Following this there was another cessation, or, as Hoffman testified: "The next sulphur we obtained was in the spring or early summer of 1896, and was from well No. 14, the original well drilled in while I was there."

In this interval changes were made, all of which were also not of process, but of apparatus to carry on the original process, as follows: First, the water supply from the adjoining marshes was supplemented by a river supply pumped into a ditch or canal 8 miles long; second, four steam boilers, of 150 horse power each, and 10 heaters, were added; third, to obviate congealing of sulphur when the tubing had to be pulled, rapid-acting, tubing-pulling devices and additional valves and appliances were provided, so that sulphur congealing would be obviated; fourth, instead of the frail aluminum pumping device, an air lift was provided. This air lift consisted simply of an inch air line, suspended in the 3-inch line. This latter line had been used in the former trials. It was thus described by Hoffman:

"The top of the 3-inch tubing was fitted with a T and our usual horizontal pipe was run out towards the sulphur bins. This pipe was provided with a safety valve as in our first operation. In the top of the 3-inch T was a heavy plug. This plug was threaded on both top and bottom sides, and in the bottom of the plug was screwed the 1-inch air line which hung down into the 3-inch tubing and extended to within probably 13 to 15 feet from the bottom of the well. In the top of this plug just described was also a 1-inch line which was connected with an air compressor, which had been sent us since our last dithculty in pumping by means of the sucker rod method, and which we hoped to use in raising sulphur in our next operation. We in all cases first

tested our lines as previously described. Steam was then turned into the 6inch casing. This was continued for probably 10 or 12 hours. We then turned one of the heaters into the 10-inch pipe and continued that for another 12 hours; of course, at all times keeping the heat going down the 6-inch casing.

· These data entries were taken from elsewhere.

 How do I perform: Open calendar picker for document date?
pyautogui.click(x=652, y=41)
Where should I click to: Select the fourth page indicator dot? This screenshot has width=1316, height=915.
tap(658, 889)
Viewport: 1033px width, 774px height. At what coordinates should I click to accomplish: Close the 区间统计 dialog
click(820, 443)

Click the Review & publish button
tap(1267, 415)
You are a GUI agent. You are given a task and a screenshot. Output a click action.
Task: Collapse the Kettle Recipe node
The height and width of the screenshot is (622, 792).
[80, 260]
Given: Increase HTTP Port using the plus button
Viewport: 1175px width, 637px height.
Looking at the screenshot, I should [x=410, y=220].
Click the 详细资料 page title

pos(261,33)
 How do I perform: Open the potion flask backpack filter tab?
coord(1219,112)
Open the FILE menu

On trying the well for melted sulphur after steaming probably 24 hours, we found the well sealed. We started our air compressor, and the pressure commenced to gradually rise, and in a short time the sulphur was flowing in gushes out of the sulphur discharge pipe into the bins. We continued pumping by this method as long as we could get any melted sulphur or had bin capacity for the same."

Hoffman testified the air compressor was known as the Clayton compressor; that it was a secondhand one; that while Mr. Frasch was at the well, and gave instructions to them how to use it, when sulphur was first pumped; that "we had tested out the air compressor after having placed it on its foundation."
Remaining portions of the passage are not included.